После-то, он уж мне сам рассказывал, — приехала туда какая-то комиссия, вызвали их, приискателей, в ближний городишко на учет, проходят, значит, мужики комиссию, а Кузьма возле дверей мнется, вперед себя всех пропускает. Смотрит — еще один из ихних же старателей тоже заходить вроде не решается. Чего, мол, не идешь? «Да у меня, — отвечает тот, — паспорта нет, с кулаков я». Рядом сколь времени работали, а хоронились друг дружки… Ну, да стой не стой, делать нечего, идти надо Кузьме. Подает комиссии документ — справку от сельсовета, что разрешено ему на мельницу со своим зерном ехать… Два года с этой справкой жил. Пришлось сознаться — беглый, мол, с кулаков… «В таком разе, — говорят ему, — ступай в НКВД, пускай с тобой там разбираются». Пошел в НКВД, а оттуда в тюрьму переправили, дескать, побудь, покуда выясним. Явился в тюрьму, и там без документа не принимают… Куда податься мужику? «При тюрьме на дворе будешь работать?» — спрашивает начальник. Буду, мол. Ночь ночует, утром в ограде разметет, затем на лошади воду возит — начальнику тюрьмы, секретарю, начальнику милиции. Ведерки на кухню занесет, его еще и покормят. День эдак отвел, другой, третий… Неизвестно, сколь бы еще воды перевозил, да печка выручила. Спрашивает его как-то секретарь: «Сможешь печь скласть?» — «Смогу». А сам их сроду не клал. Как-нибудь справлюсь, думает, не больно хитрое дело. Пришел вечером к секретарю, жена у того глину месит, вместе с Кузьмой кирпичи кладет еще половчей его. Сложили печь, затопили — гудит, тяга хорошая. Усадили Кузьму за стол, поллитру поставили. За ужином интересуется секретарь: «За что же ты, Беспалов, здесь в домзаке?» Обсказал ему, как было дело. «А документы, спрашивает, на тебя какие-нибудь написаны?» — «Никаких, мол, нет». — «Тогда, говорит, мотай отсюда, только с этой станции на поезд не садись».

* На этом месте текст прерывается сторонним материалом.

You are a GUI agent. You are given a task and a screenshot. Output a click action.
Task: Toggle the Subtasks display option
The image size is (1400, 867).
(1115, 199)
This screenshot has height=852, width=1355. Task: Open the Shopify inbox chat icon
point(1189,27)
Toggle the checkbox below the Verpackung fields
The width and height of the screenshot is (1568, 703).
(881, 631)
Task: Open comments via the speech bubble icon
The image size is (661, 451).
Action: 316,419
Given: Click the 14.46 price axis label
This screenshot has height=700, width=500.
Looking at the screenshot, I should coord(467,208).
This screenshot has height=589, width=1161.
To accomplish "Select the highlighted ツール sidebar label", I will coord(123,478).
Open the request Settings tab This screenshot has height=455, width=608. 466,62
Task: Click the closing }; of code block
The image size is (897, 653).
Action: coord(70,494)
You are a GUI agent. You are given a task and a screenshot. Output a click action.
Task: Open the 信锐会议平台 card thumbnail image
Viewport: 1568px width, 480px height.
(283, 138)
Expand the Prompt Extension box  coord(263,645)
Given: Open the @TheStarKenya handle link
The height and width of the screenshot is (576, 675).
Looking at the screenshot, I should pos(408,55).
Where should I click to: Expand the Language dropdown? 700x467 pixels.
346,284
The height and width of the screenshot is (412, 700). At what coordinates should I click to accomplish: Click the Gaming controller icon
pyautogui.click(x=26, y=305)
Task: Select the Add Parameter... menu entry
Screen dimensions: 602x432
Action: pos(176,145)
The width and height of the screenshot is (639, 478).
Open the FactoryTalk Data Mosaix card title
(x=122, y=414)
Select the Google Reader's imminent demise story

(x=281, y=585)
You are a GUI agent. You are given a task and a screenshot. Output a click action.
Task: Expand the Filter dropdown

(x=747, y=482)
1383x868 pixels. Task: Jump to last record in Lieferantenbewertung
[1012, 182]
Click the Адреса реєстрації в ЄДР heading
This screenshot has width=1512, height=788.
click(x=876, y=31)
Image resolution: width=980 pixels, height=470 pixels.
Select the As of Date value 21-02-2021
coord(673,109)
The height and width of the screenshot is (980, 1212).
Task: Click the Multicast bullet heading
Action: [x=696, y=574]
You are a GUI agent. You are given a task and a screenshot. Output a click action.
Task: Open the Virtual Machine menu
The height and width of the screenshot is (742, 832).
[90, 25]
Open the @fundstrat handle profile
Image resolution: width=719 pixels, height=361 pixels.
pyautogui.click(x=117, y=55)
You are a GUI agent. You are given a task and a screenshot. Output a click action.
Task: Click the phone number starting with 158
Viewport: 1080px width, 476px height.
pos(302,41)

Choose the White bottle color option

Водовозку назавтра бросил, пешком десять верст до другой станции протопал — и на поезд. Дело зимой, чуть, говорит, ветрена зарази, не поморозился… Денег не было, зайцем до своего прииска ехал. Там неделю проработал, пошел в контору проситься — отпустите, мол, в деревню, отец дома помер. Отговаривали, потому как хорошо работал Кузьма, ударная книжка на него заведена была. Ну, а он на своем стоит… Чемодан собрал — и в Нарым к Татьяне. Надоело хорониться, сколь ни бегай — попадешься. Лето прожил с Татьяной, зимой она померла, взял другую бабу…
А когда война началась, добровольно на фронт ушел. Наших деревенских, одногодков его, да и мою ровню, не брали, которых только в трудармию, а Кузьма угадал на фронт. Через какое-то время письмо домой прислал, сам неграмотный, так за него другой солдат, товарищ его писал, дескать, живой, здоровый Кузьма, представлен к ордену Красной Звезды. В начале войны, може, знаешь, не шибко награждали, так, выходит, какой-то большой подвиг Кузьма Беспалов совершил. А через месяц похоронная пришла… Вот так-то. Жизнь не шибко складной получилась, а погиб геройски.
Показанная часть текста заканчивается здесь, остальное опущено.